Happy Friday everyone! After five days of toiling at the office, it is finally the weekend! Luckily, today has been declared a national holiday here in the Philippines in observance of Eid al-Fitr. Eid Mubarak to all our Muslim brothers and sister. Anyway, I hope everyone has ended the week on a high note and that everyone ended or is ending the week on a high note. I hope you were all able to accomplish all the targets you set at the start of the week. More importantly, I hope everyone is doing well, in mind, body, and spirit. Things are starting to return to normal but the threat of the pandemic remains fresh on our minds. I hope that the rest of the year will be filled with success, robust health, and good tidings for everyone.

As has become customary in the past three years, I will be capping the workweek with a new First Impression Friday update. After spending the previous two months immersed in the works of British and Irish literature, I decided to pivot to one of my favorite parts of the literary world: Japanese literature. Japanese literature is also my third most-read regional genre, after American and British literature. In terms of translated works, Japanese works rank first. Although the gap between translations and English works is glaring, I have been working to close this gap in the past few years.

I usually host my Japanese literature month during my birth month but I am making an exception this year mainly because of my recent travel to the Land of the Rising Sun. I would usually alternate new-to-me writers with familiar writers but I have resolved to dedicate April, or at least the start of my foray into Japanese literature to writers whose oeuvre I have not explored previously. My journey started rather slow but it didn’t take long for me to gather momentum. In fact, I was able to finish one book a day in the past two days; Emi Yagi’s Diary of a Void yesterday and Genki Kawamura’s If Cats Disappeared from the World earlier today. The possibility of making it three days in a row with Osamu Dazai’s No Longer Human. Like the two other books, Dazai’s novel is rather slender.

Osamu Dazai, I have recently learned, is one of the major forces in the Japanese literary scene during the first half of the 20th century, alongside equally formidable names such as Jun’ichirō Tanizaki, Natsume Sōseki, and Yukio Mishima. While his works have been translated into English as early as the 1950s, it wasn’t until recently that he has been gaining global recognition, first with The Setting Sun and eventually with No Longer Human. Dazai, who was born Shūji Tsushima, was the father of Yūko Tsushima who made a name for herself as a novelist during the second half of the 20th century.

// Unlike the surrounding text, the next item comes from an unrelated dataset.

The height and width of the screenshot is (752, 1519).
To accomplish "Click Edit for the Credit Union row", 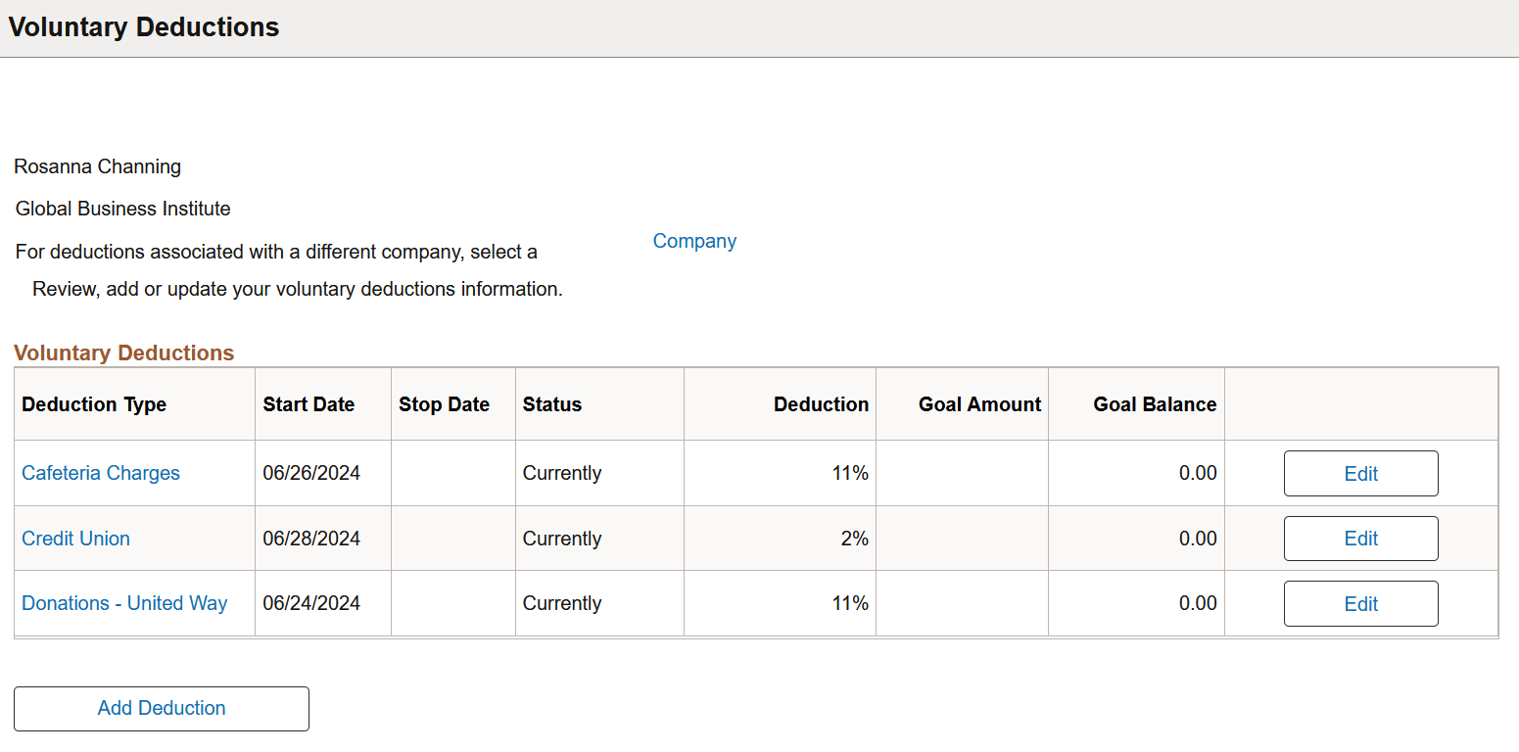I will 1360,538.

At the heart of No Longer Human (人間失格, Ningen Shikkaku) was Oba Yozo. The novel, it seems, takes on the form of a journal written by Yozo. I have only gotten past the novel’s first two parts but I was immediately acquainted with the novel’s main protagonist. He was some kind of a jokester, a young guy who was belligerent. For instance, he got low grades at school for things he wrote and yet he didn’t change his ways because he knew his teacher enjoyed writing his funny pieces. However, I can also sense that he had very low self-esteem and he had some feelings of self-foreboding. From what I can glean, he was made fun of because of his appearance.

As I have mentioned, I just started reading the book but knowing that Dazai was a student of the I-novel literary school, I can already feel that the book had autobiographical elements; as if the synopsis was not a dead giveaway anyway. It would be interesting to see – or read – how Dazai captured the image of himself through Yozo. And because this is an I-novel, the plot would be rather thin, not robust at all. Nevertheless, I can’t wait to lose myself in Dazai’s characterization. I know that while Yozo was a sort of a prankster, his story is anything but fun or happy. Donald Keene, the book’s translator, already issued a caveat in the book’s introduction. The book’s title is a further sign of this. So what makes Yozo feel that he is no longer human?

The book is rather slender and Dazai’s writing is immersive. I do expect some heavy-hitting subjects later in the story. With the pace I am reading, I expect to finish the book early tomorrow. How about you fellow reader? What book or books are you taking with you for the weekend? I hope you get to enjoy them. Again, happy weekend everyone!